Aurore chimique de la rhizosphère
Mycorhizes & réseaux du sol

Aurore chimique de la rhizosphère

Entre vous et la paroi racinaire, un paysage chimique normalement invisible s'est matérialisé en couches d'aurore superposées : un halo violet dense de strigolactones et de flavonoïdes colle à l'épiderme comme une brume thermale contre une falaise de grès pâle, les poils absorbants — cylindres de verre parfaitement lisses — le traversant en captant sa lumière froide le long de leurs parois comme une couleur d'interférence. Plus loin, à cinquante micromètres de la surface, un gradient vert-gris d'acides aminés se dilue dans les films d'eau inter-agrégats telle une aquarelle saignant dans du papier mouillé, avant de céder sa place à un panache ambre-doré d'exsudats sucrés qui dérive jusqu'à votre hauteur, ses volutes se dissolvant en lambeaux irréguliers dans l'obscurité du sol minéral.

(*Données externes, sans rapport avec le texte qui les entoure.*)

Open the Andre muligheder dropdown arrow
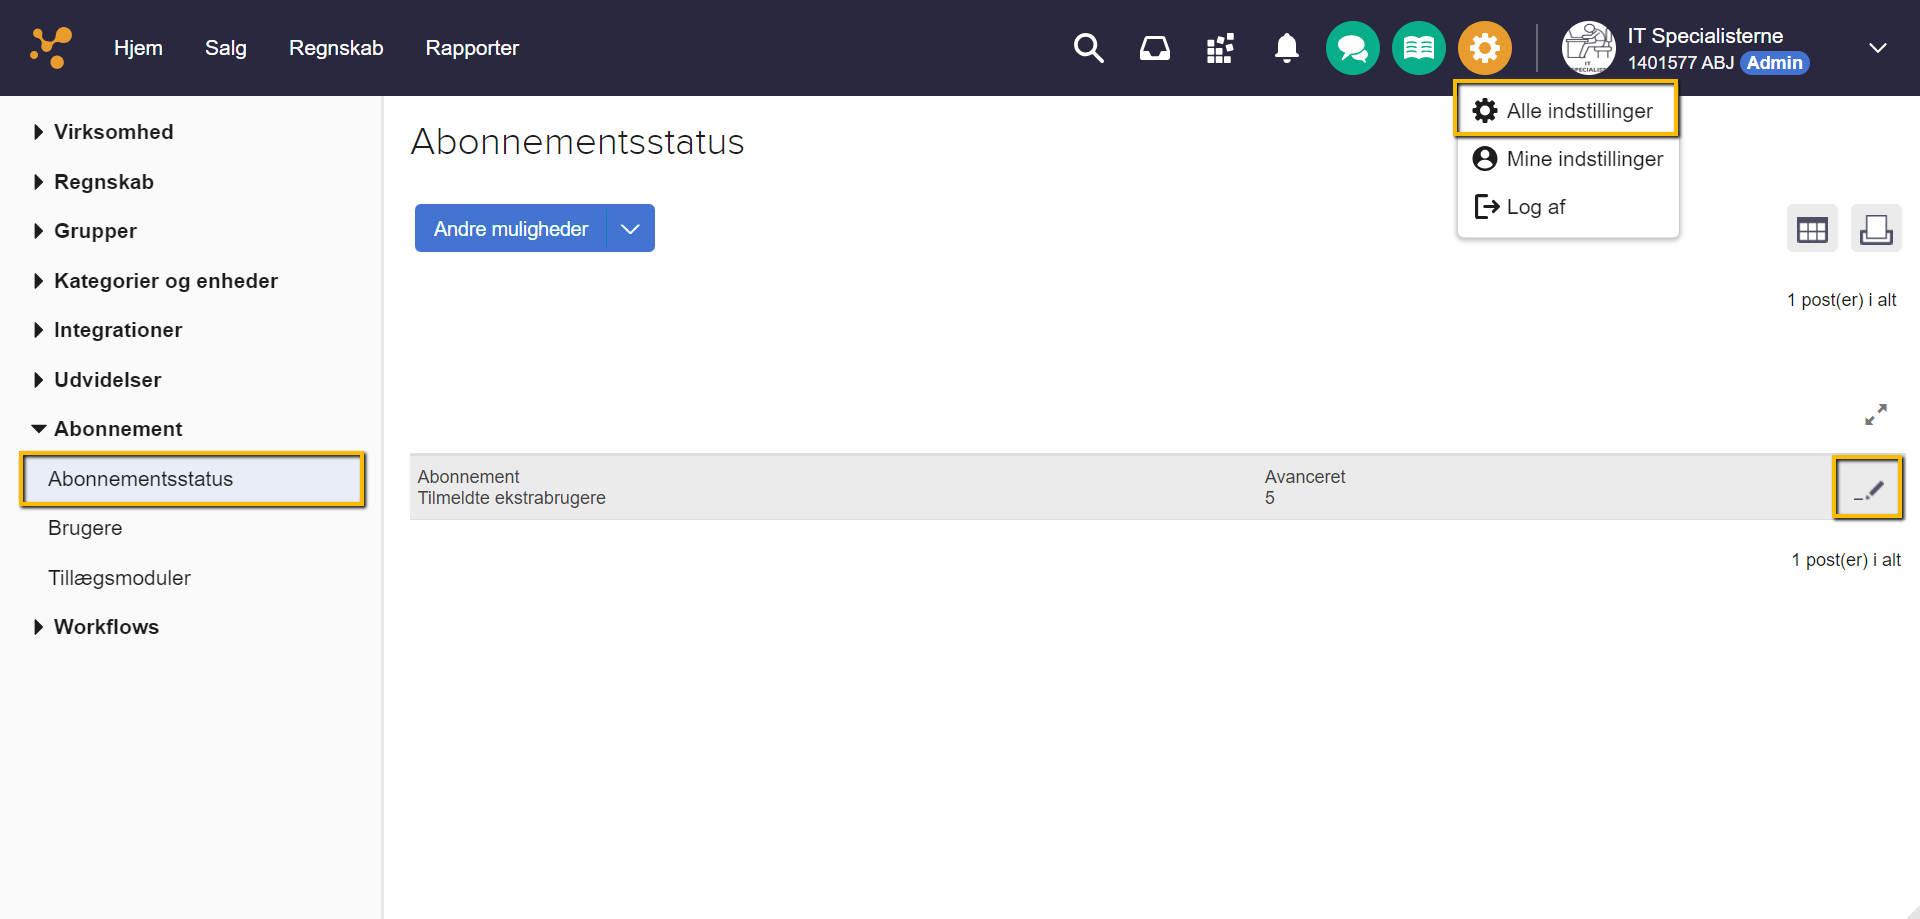tap(630, 229)
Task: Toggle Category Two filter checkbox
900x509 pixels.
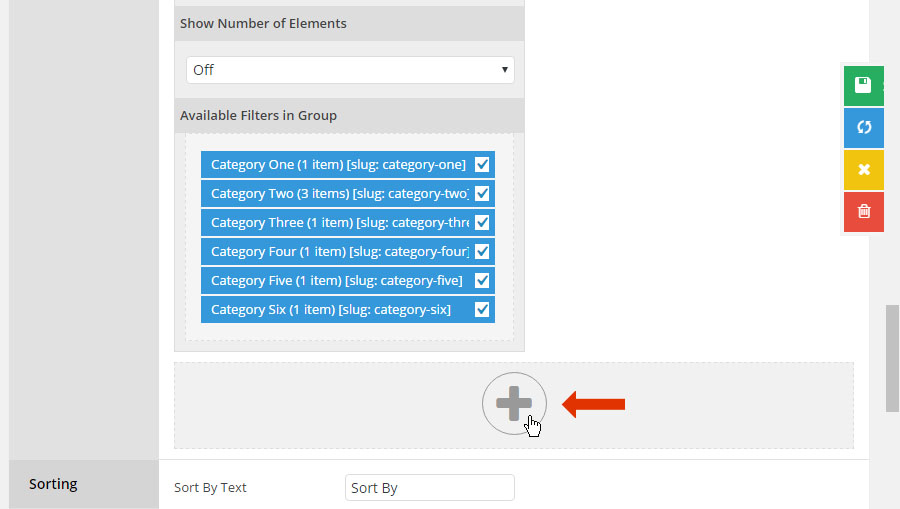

Dans la partie inférieure du champ, un nématode translucide de deux cents micromètres progresse en sinusoïde gracieuse au milieu de nuées bactériennes spiralées, tandis que deux pointes hypales — ivoire, lisses — se courbent délibérément à travers la couche verte, suivant le gradient violet comme un navire longe une côte ; l'une d'elles est déjà arrivée, son extrémité aplatie en un large disque d'appressorium parfaitement collé contre une cellule épidermique convexe, déjà en train d'y sonder enzymatiquement la paroi. C'est ici que se négocie, molécule par molécule, le pacte fondamental entre plante et champignon : un échange de carbone contre du phosphore qui structure la fertilité des écosystèmes terrestres depuis quatre cent cinquante millions d'années.